Senin 18 May 2015 13:34 WIB

Deadlock, Program Iuran Pensiun Diserahkan ke Presiden

Rep: Satria Kartika Yudha/ Red: Satya Festiani
 Direktur Utama BPJS Ketenagakerjaan Elvyn Masassya.
Foto: Republika/Aditya Pradana Putra
Direktur Utama BPJS Ketenagakerjaan Elvyn Masassya.

REPUBLIKA.CO.ID,  JAKARTA -- Pemerintah dan kalangan pengusaha tak kunjung menemui kesepakatan ihwal iuran jaminan pensiun tenaga kerja. Sejauh ini, ada tiga opsi yang menguak untuk selanjutnya diajukan dan diputuskan Presiden Joko Widodo.

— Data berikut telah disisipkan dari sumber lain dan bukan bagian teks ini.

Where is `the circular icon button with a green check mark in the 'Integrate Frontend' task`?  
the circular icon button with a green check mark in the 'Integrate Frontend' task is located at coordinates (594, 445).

Direktur Utama BPJS Ketenagakerjaan Elvyn G. Masassya mengungkapkan, BPJS Ketenagakerjaan bersama beberapa kementerian seperti Kementerian Ketenagakerjaan, Kementerian Pemberdayaan Manusia dan Kebudayaan sepakat iuran pensiun sebesar delapan persen dari gaji. Tiga persen dibayar oleh pekerja, sementara lima persen dibayar pemberi kerja.

Akan tetapi, opsi itu tidak disepakati oleh dunia usaha. Kalangan pengusaha mengusulkan iuran pensiun hanya 1,5 persen dan dilakukan bertahap sebelum mencapai angka delapan persen. Sementara Kementerian Keuangan merekomendasikan iuran sebesar tiga persen.

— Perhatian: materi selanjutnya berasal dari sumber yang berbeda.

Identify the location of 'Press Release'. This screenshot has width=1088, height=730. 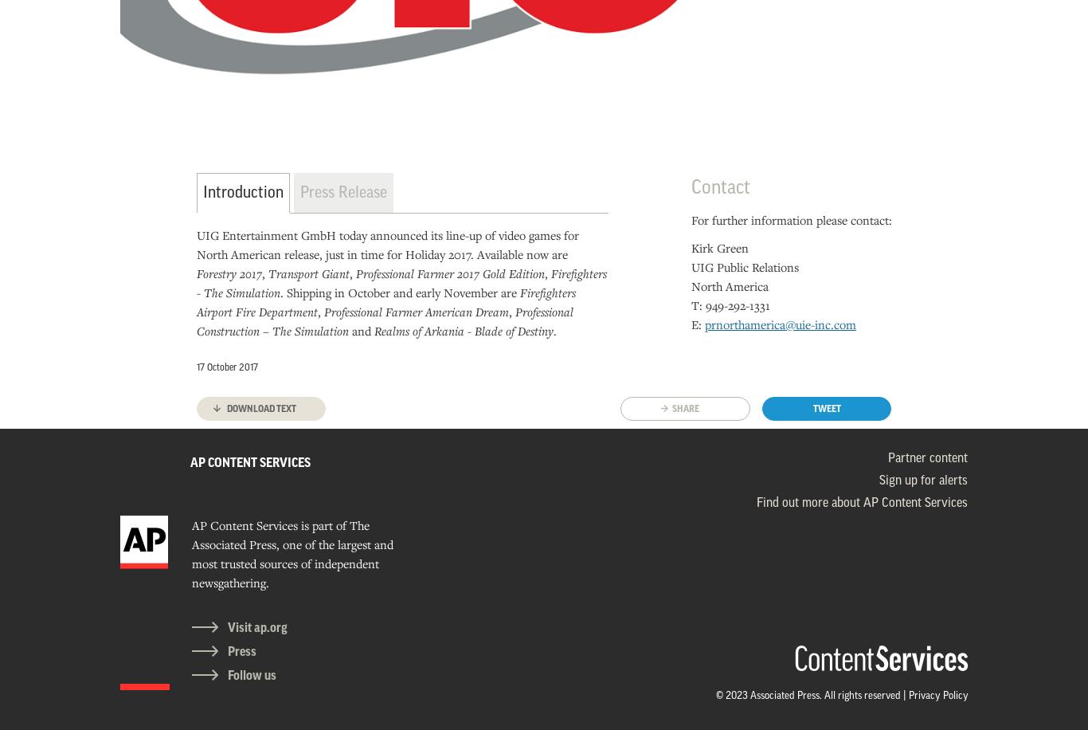
(342, 193).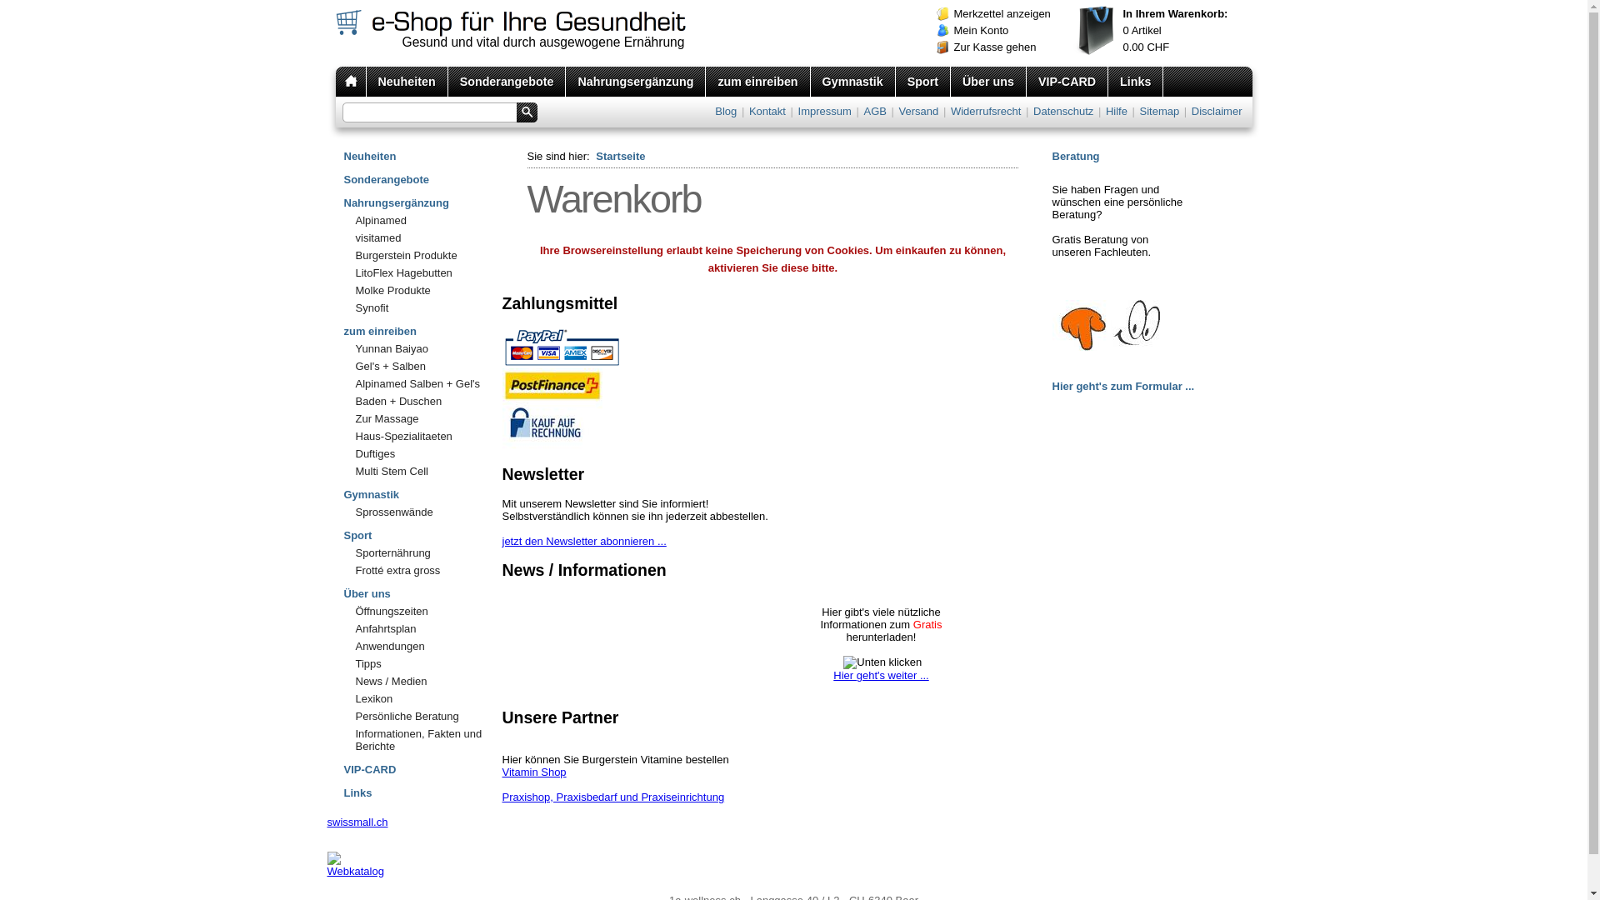 The image size is (1600, 900). I want to click on 'Sonderangebote', so click(507, 81).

"Tiga opsi ini akan dibawa ke Presiden. Biar nanti Presiden memutuskan yang mana yang lebih baik," kata Elvyn di kantor Kementerian Koordinator Perekonomian, Senin (18/5).

Elvyn mengatakan pihaknya mengusulkan iuran pensiun delapan persen agar tenaga kerja karena mempertimbangkan manfaat. Dengan iuran delapan persen, para pekerja bisa mendapatkan uang pensiun sebesar 35 persen dari jumlah gaji saat bekerja untuk diterima setiap bulannya.

"Idealnya itu kan minimal 35 persen dari rata-rata upah pekerja pada saat mereka pensiun," ucap Elvyn.

Meski belum tahu opsi mana yang akan dipilih Jokowi, Elvyn menegaskan program iuran jaminan pensiun akan berjalan sesuai rencana.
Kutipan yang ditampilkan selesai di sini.